Podem estar conscientes de que "serem eles próprios" é frequentemente desastroso, por isso sentem-se constantemente a mascarar, camuflar, imitar os outros a fim de olharem ou se comportarem "correctamente". Podem notar uma tendência para ver detalhes e não o todo. Têm quase de certeza um foco intenso em interesses específicos e que podem variar num leque bastante variado. Muitas pessoas autistas têm problemas na escola ou no trabalho e que se prende com o seu perfil, mas também com o desconhecimento das pessoas no contexto em relação a este mesmo perfil e o que é o autismo.

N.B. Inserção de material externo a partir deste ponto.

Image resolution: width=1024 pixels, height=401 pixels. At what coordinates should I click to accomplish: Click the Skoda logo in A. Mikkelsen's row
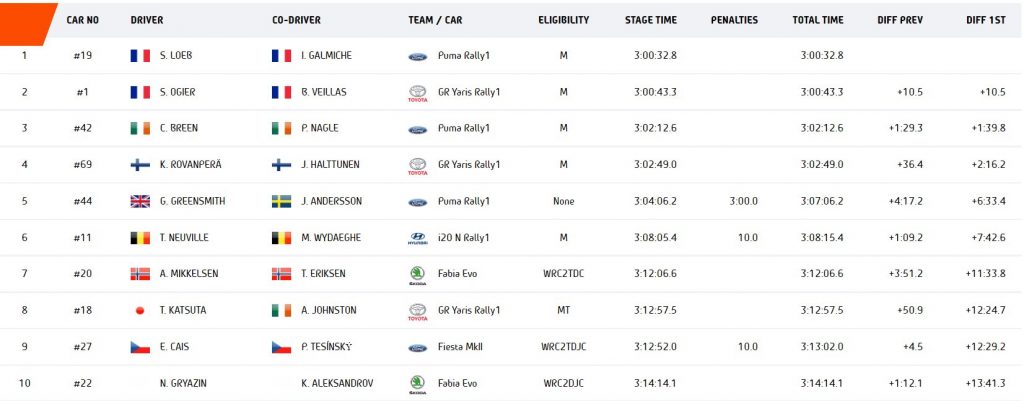(x=417, y=275)
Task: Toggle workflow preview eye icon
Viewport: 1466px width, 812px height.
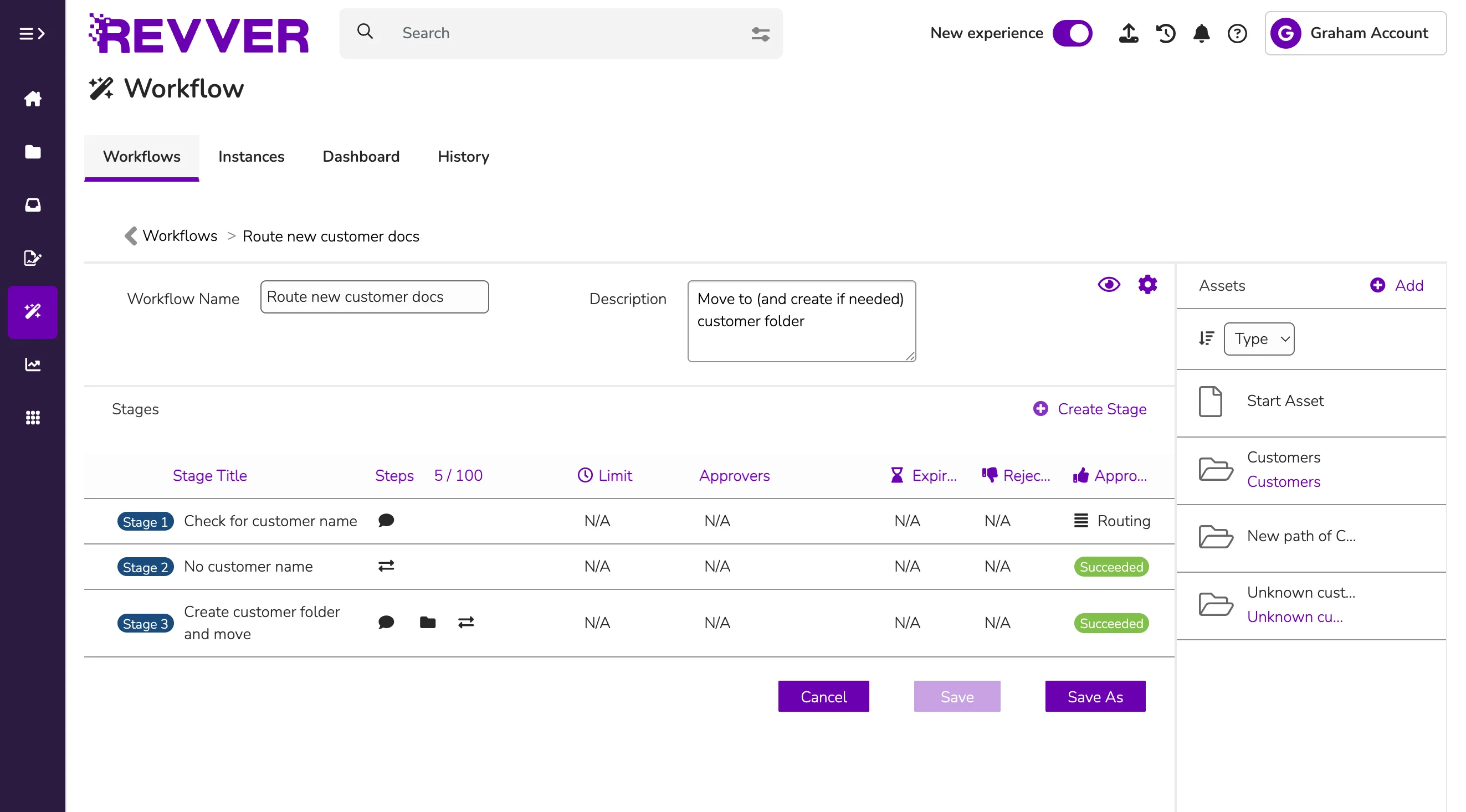Action: click(1109, 285)
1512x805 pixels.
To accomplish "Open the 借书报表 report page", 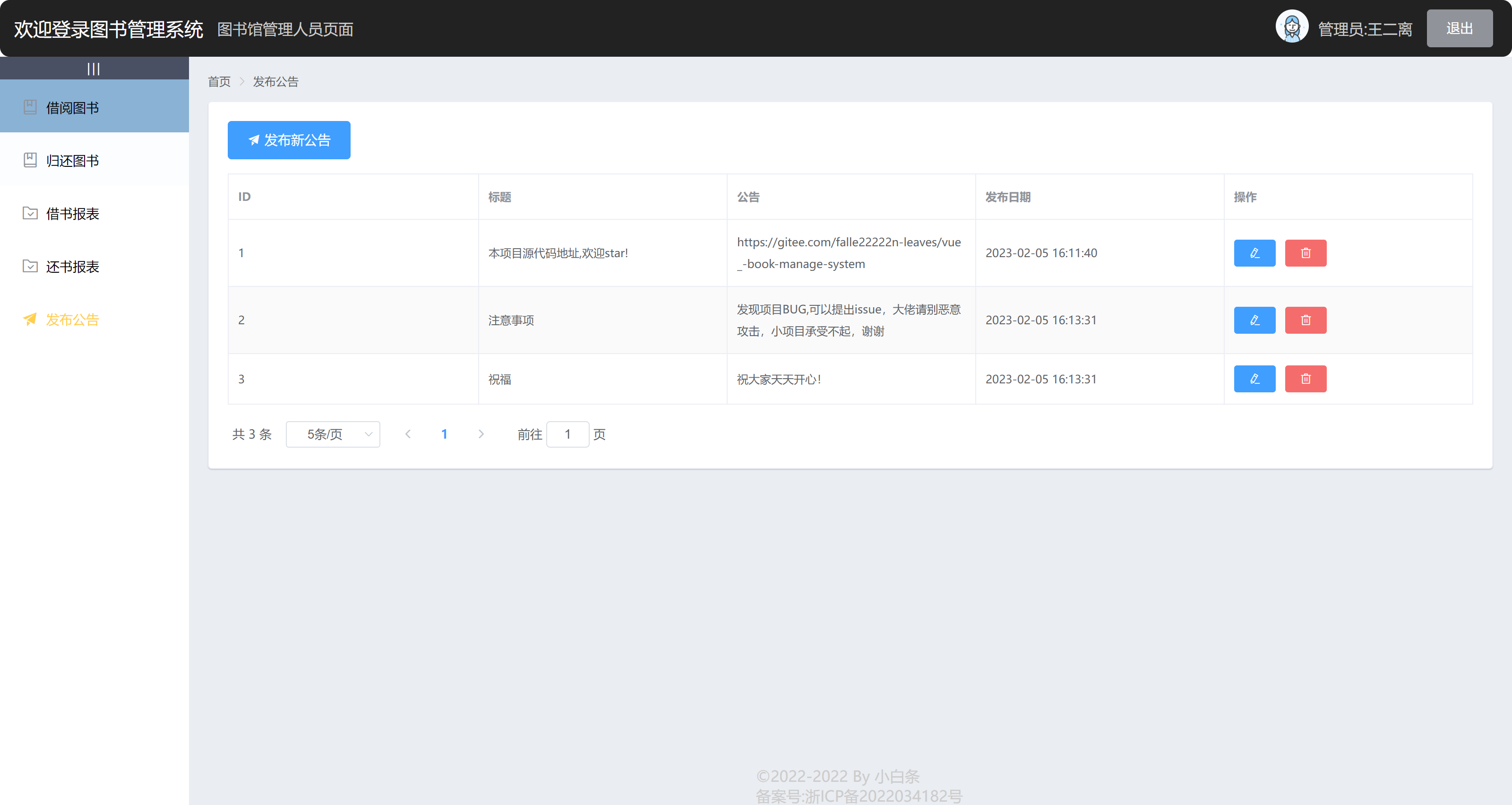I will tap(73, 214).
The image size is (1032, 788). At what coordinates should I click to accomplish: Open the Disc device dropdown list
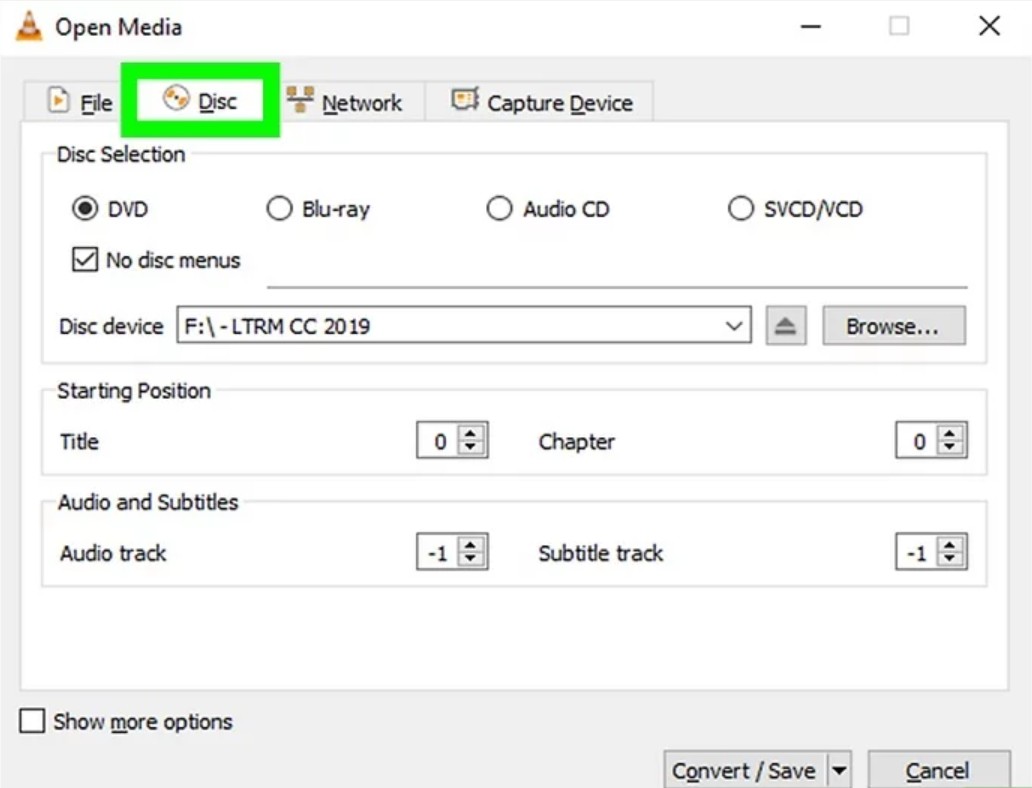point(735,324)
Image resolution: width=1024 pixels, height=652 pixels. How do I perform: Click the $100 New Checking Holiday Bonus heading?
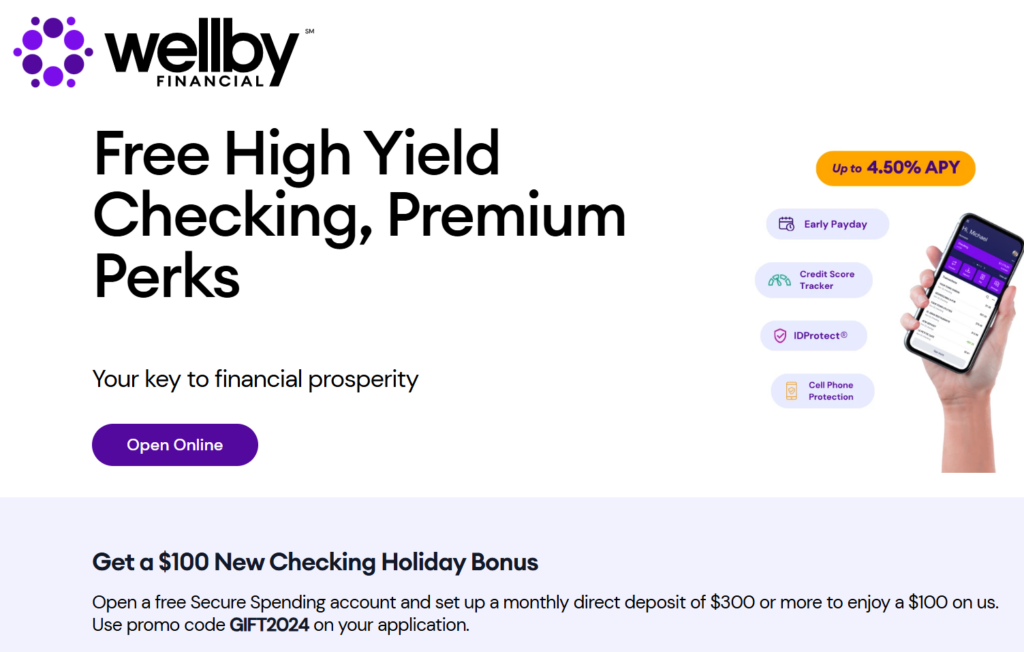315,562
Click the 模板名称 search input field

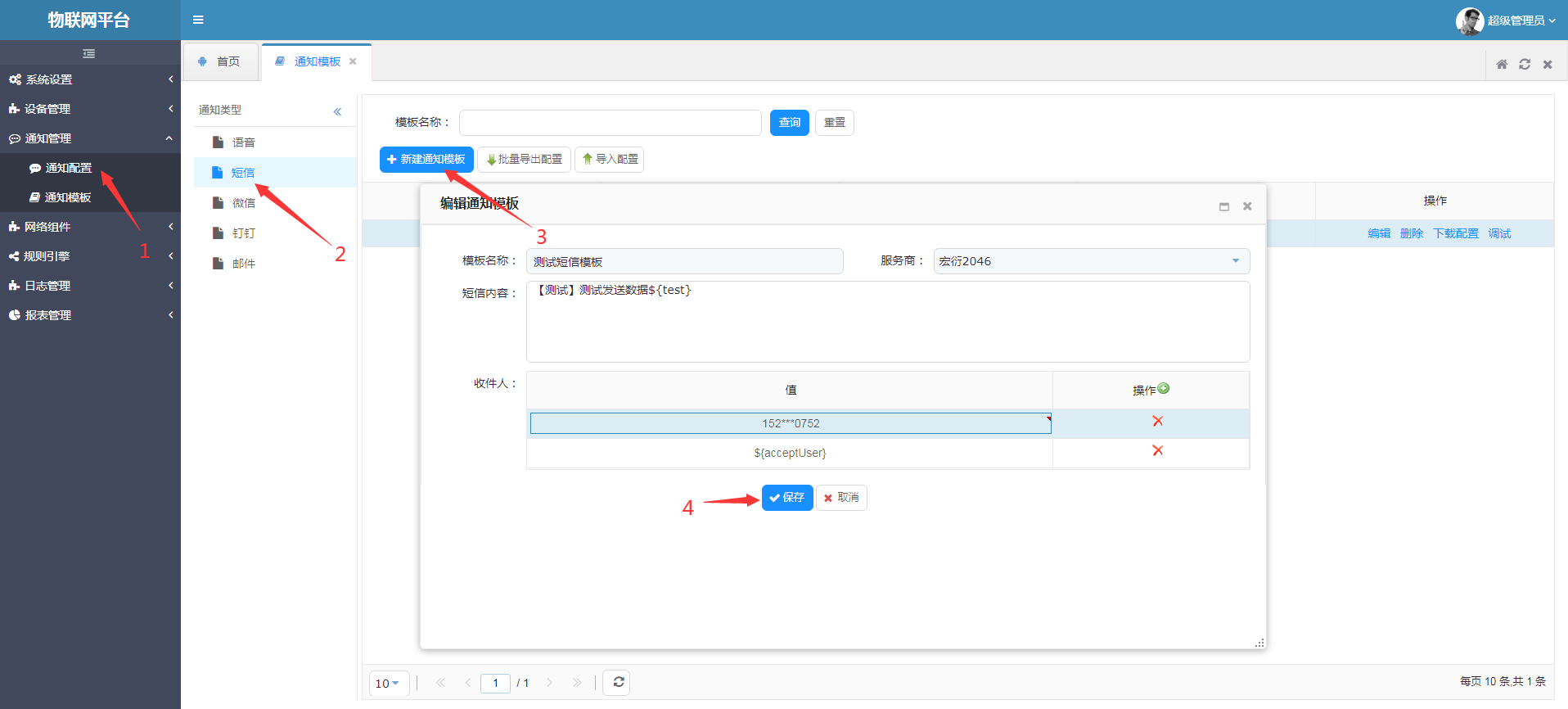coord(610,123)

A ideia a passar é que a Perturbação do Espectro do Autismo necessita de ser olhada para além dos critérios de diagnóstico presentes nos manuais de diagnóstico. Estes são importantes, mas não são apenas estes que importam. Até porque os mesmos, tal qual estão, levam a não considerar parte fundamental do espectro do autismo. Além de não reflectirem de todo aquilo que é o fenótipo existente no feminino. Também é necessário relembrar que apesar de falarmos de pessoas autistas ou que procuram o diagnóstico são pessoas. Parece estranho ter de relembrar isto, mas parece-me fundamental. Até porque algumas das propostas de intervenção parecem olhar para a pessoa autista como estando compartimentalizada em comportamentos e que estes se procuram objectivar e mudar. Como se a identidade da própria pessoa não fosse fundamental e basilar em todo o processo. Haverei de voltar a este tema, até porque as alterações em todos os intervenientes e no processo psicoterapêutico em si vai tendo transformações.